Right ventricular (RV) dysfunction is the main determinant of mortality in patients with pulmonary arterial hypertension (PAH) and while inflammation is pathogenic in PAH, there is limited information on the role of RV inflammation in PAH. Sulforaphane (SFN), a potent Nrf2 activator, has significant anti-inflammatory effects and facilitates cardiac protection in preclinical diabetic models. Therefore, we hypothesized that SFN might play a comparable role in reducing RV and pulmonary inflammation and injury in a murine PAH model. We induced PAH using SU5416 and 10% hypoxia (SuHx) for 4 wk in male mice randomized to SFN at a daily dose of 0.5 mg/kg 5 days per week for 4 wk or to vehicle control. Transthoracic echocardiography was performed to characterize chamber-specific ventricular function during PAH induction. At 4 wk, we measured RV pressure and relevant measures of histology and protein and gene expression. SuHx induced progressive RV, but not LV, diastolic and systolic dysfunction, and RV and pulmonary remodeling, fibrosis, and inflammation. SFN prevented SuHx-induced RV dysfunction and remodeling, reduced RV inflammation and fibrosis, upregulated Nrf2 expression and its downstream gene NQO1, and reduced the inflammatory mediator leucine-rich repeat and pyrin domain-containing 3 (NLRP3). SFN also reduced SuHx-induced pulmonary vascular remodeling, inflammation, and fibrosis. SFN alone had no effect on the heart or lungs. Thus, SuHx-induced RV and pulmonary dysfunction, inflammation, and fibrosis can be attenuated or prevented by SFN, supporting the rationale for further studies to investigate SFN and the role of Nrf2 and NLRP3 pathways in preclinical and clinical PAH studies.
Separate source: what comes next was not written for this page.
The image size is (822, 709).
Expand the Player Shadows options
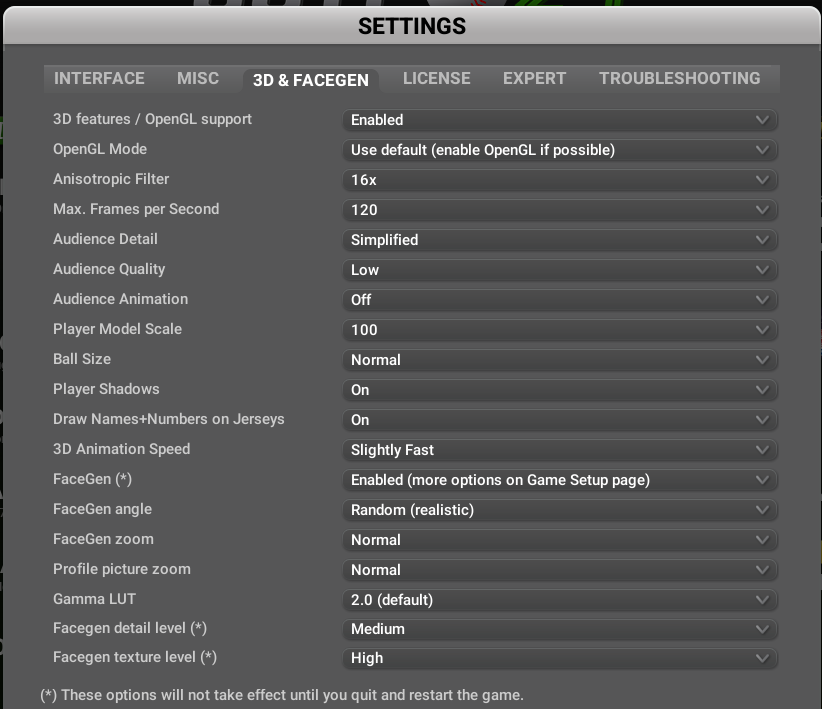coord(560,390)
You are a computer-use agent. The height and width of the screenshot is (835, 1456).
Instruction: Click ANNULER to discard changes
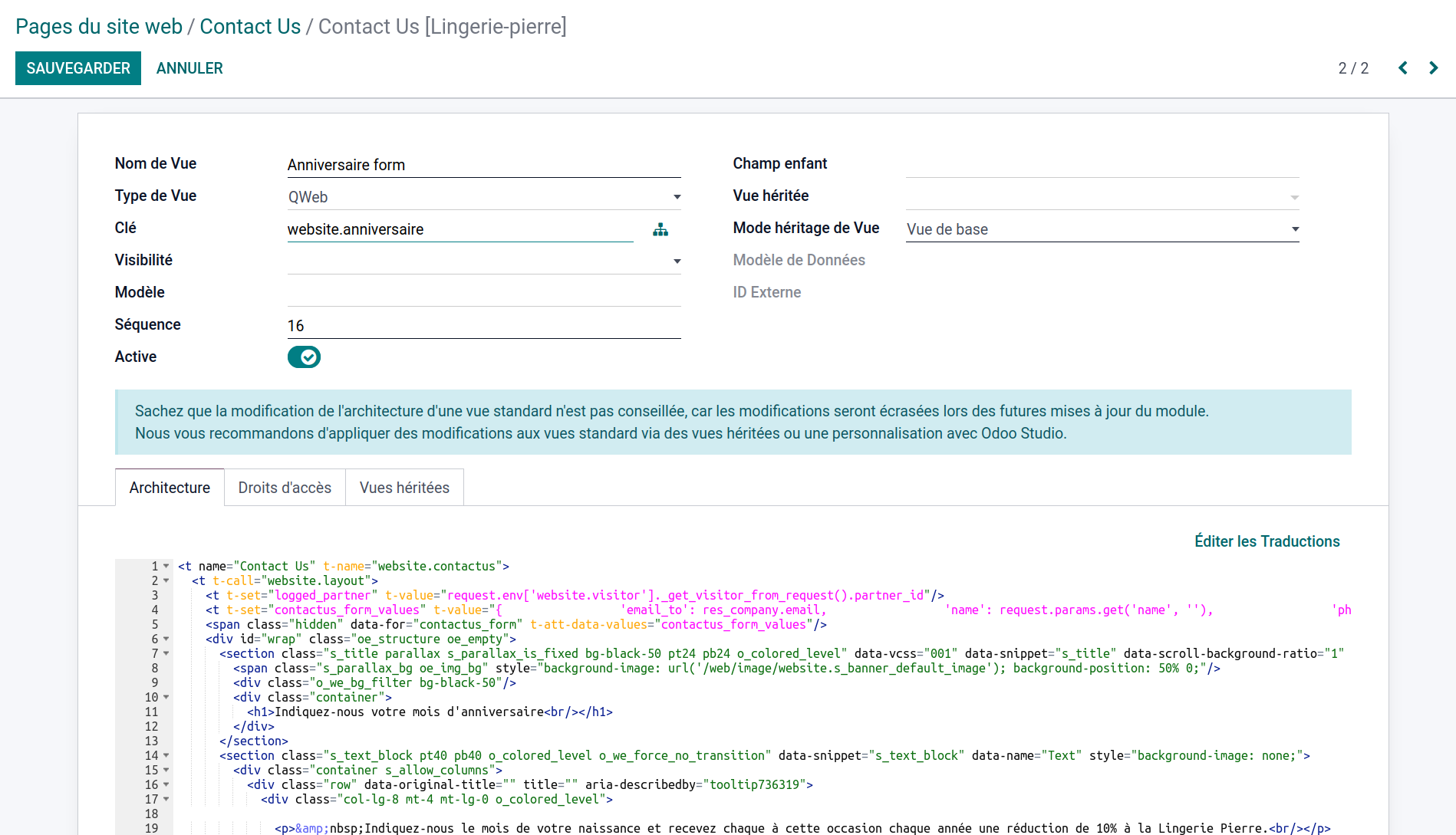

Pulmonary arterial hypertension (PAH) in this murine model (SU5416 + hypoxia) is associated with early changes in right ventricular (RV) diastolic and systolic function. RV and lung injury in the SU5416 + hypoxia model are associated with markers for fibrosis, inflammation, and oxidative stress. Sulforaphane (SFN) alone for 4 wk has no effect on the murine heart or lungs. Sulforaphane (SFN) attenuates or prevents the RV and lung injury in the SUF5416 + hypoxia model of PAH, suggesting that Nrf2 may be a candidate target for strategies to prevent or reverse PAH.
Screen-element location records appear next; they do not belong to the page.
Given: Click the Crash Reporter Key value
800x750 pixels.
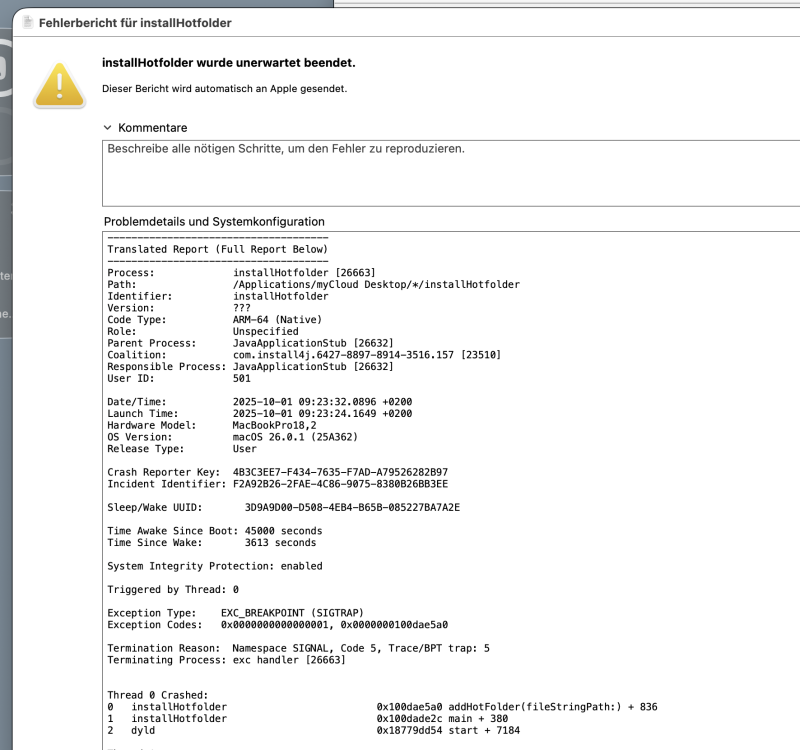Looking at the screenshot, I should click(340, 472).
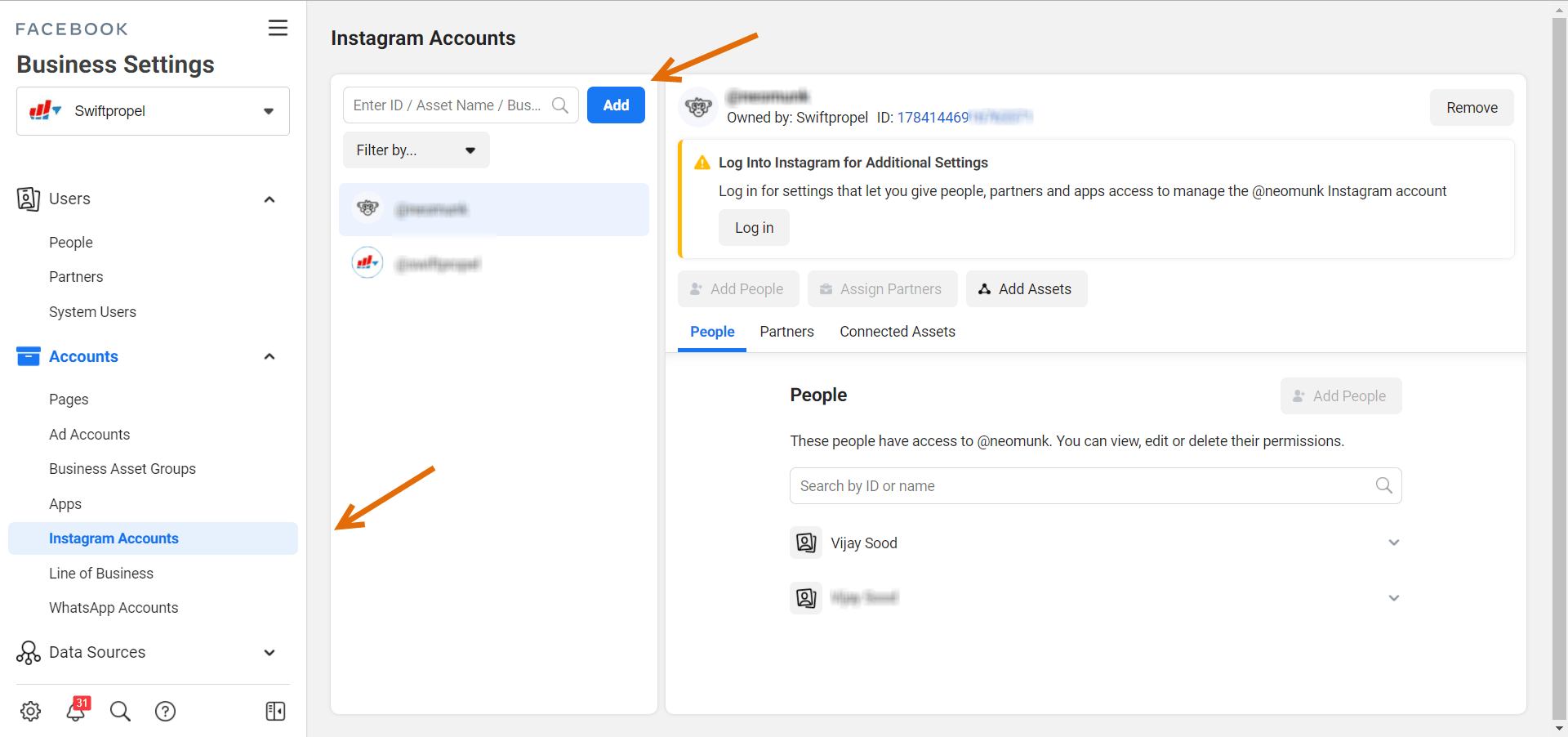Viewport: 1568px width, 737px height.
Task: Collapse the Users section
Action: [270, 199]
右心室(RV)功能障碍是肺动脉高压(PAH)患者死亡的主要决定因素,尽管炎症在 PAH 中具有致病性,但关于 RV 炎症在 PAH 中的作用的信息有限。萝卜硫素(SFN)是一种有效的 Nrf2 激活剂,具有显著的抗炎作用,并在临床前糖尿病模型中促进心脏保护。因此,我们假设 SFN 可能在减少 RV 和肺炎症和损伤方面在 PAH 小鼠模型中发挥类似作用。我们使用 SU5416 和 10%缺氧(SuHx)在雄性小鼠中诱导 PAH,随机分为 SFN 每日剂量为 0.5mg/kg,每周 5 天,共 4 周,或给予载体对照。通过经胸超声心动图在 PAH 诱导期间对特定心室功能进行特征描述。在 4 周时,我们测量 RV 压力以及相关的组织学和蛋白质及基因表达测量值。SuHx 诱导进行性 RV,但不是 LV,舒张和收缩功能障碍以及 RV 和肺重塑、纤维化和炎症。SFN 预防 SuHx 诱导的 RV 功能障碍和重塑,减少 RV 炎症和纤维化,上调 Nrf2 表达及其下游基因 NQO1,并减少炎症介质富含亮氨酸重复和吡咯烷域包含 3(NLRP3)。SFN 还减少 SuHx 诱导的肺血管重塑、炎症和纤维化。SFN 本身对心脏或肺部没有影响。因此,SFN 可减轻或预防 SuHx 诱导的 RV 和肺功能障碍、炎症和纤维化,支持进一步研究以调查 SFN 和 Nrf2 及 NLRP3 途径在临床前和临床 PAH 研究中的作用的原理。该小鼠模型(SU5416+缺氧)中的肺动脉高压(PAH)与 RV 舒张和收缩功能的早期变化有关。SU5416+缺氧模型中的 RV 和肺损伤与纤维化、炎症和氧化应激标志物有关。SFN 单独使用 4 周对小鼠心脏或肺部没有影响。SFN 减轻或预防 SUF5416+缺氧模型中的 RV 和肺损伤,表明 Nrf2 可能是预防或逆转 PAH 的策略的候选靶点。